Próbowałam to opanować,
ale było to silniejsze ode mnie.
- Brakuje ci go? –przytuliła mnie mama.
Nawet nie zauważyłam jak weszła do pokoju.
- Tak. –ocierałam łzy.
- Ale nie wiem, co mam już robić. -dodałam.
- Córeczko. Nie umiem ci pomóc, bo nie wiem co się stało..
- Powiem ci, ale pomożesz mi mamo?
- Tak. –przytuliła mnie jeszcze mocniej.
- Więc..
Zaczęłam mówić wszystko. Zdarzenie po zdarzeniu. Moja mama również się rozpłakała, co mi nie pomagało zbytnio.

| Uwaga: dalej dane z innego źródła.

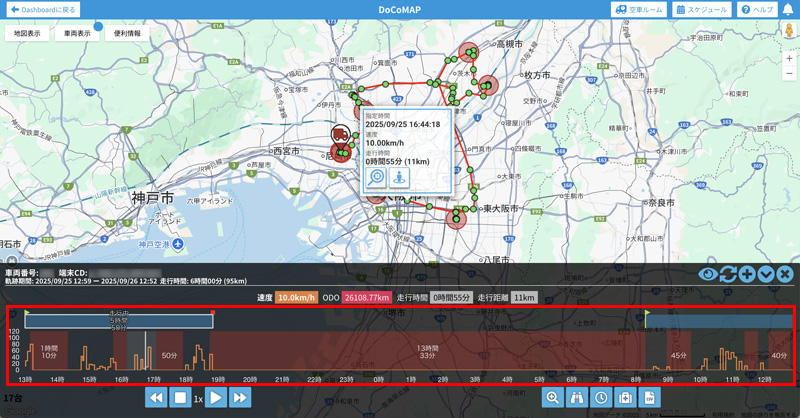The width and height of the screenshot is (800, 418).
Task: Toggle the 車両表示 vehicle display option
Action: 77,33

- Kochanie, ale mogłaś do nas wrócić. Nie musiałaś tam pracować.
- Nie chciałam być dla was ciężarem.
- Nikol przestań! Jesteś naszą córką. Nigdy nie byłaś dla nas ciężarem.
Rozmawiałyśmy tak aż do przyjazdu mojego taty z Miley, którą miał odebrać ze szkoły. Radę, którą dostałam od mojej mamy w niczym mi nie pomogła. Ciągle stałam w miejscu. ‘Mam słuchać się głosu swojego serca’ a serce mówi mi abym spróbowała porozmawiać z Zaynem. Wiec zrobię tak. Wstałam i otarłam łzy akurat w samą porę, bo do pokoju wparowałam śmieszka. Tak nazywają ją moim rodzice. Z początku było to trochę dla mnie dziwne, ale też zaczęłam tak mówić.

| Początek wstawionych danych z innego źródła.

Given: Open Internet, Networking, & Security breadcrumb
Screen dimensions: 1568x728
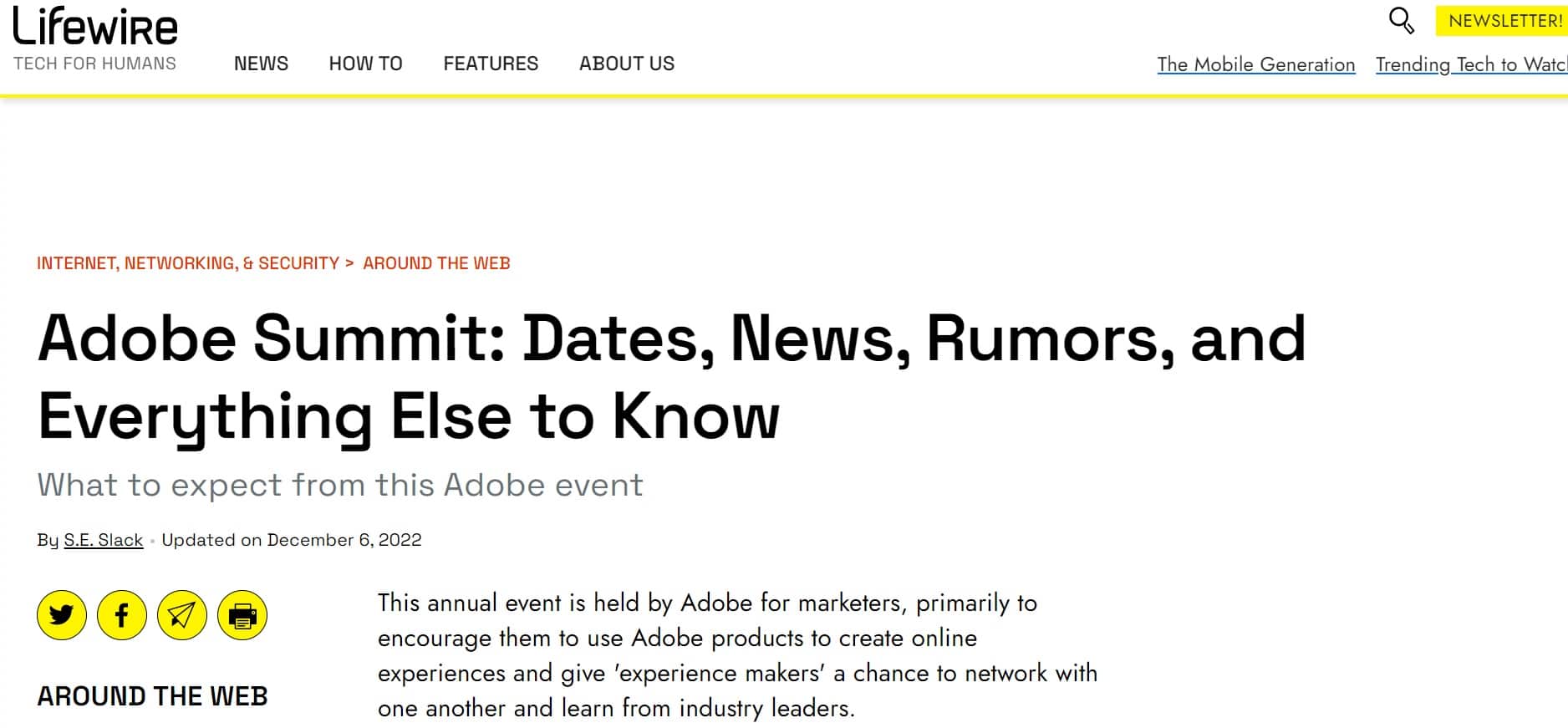Looking at the screenshot, I should (188, 263).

- Hej śmieszko! -przytuliła się do mnie.
- Cześć mamusiu.
- Jak było dziś w szkole?
- Jeden chłopczyk dał mi tą różyczkę. Robiliśmy je na plastyce. -pokazała mi.
- O jejku jak piękną. -naprawdę była piękna.
- A jak chłopczyk ma na imię? -byłam strasznie ciekawa.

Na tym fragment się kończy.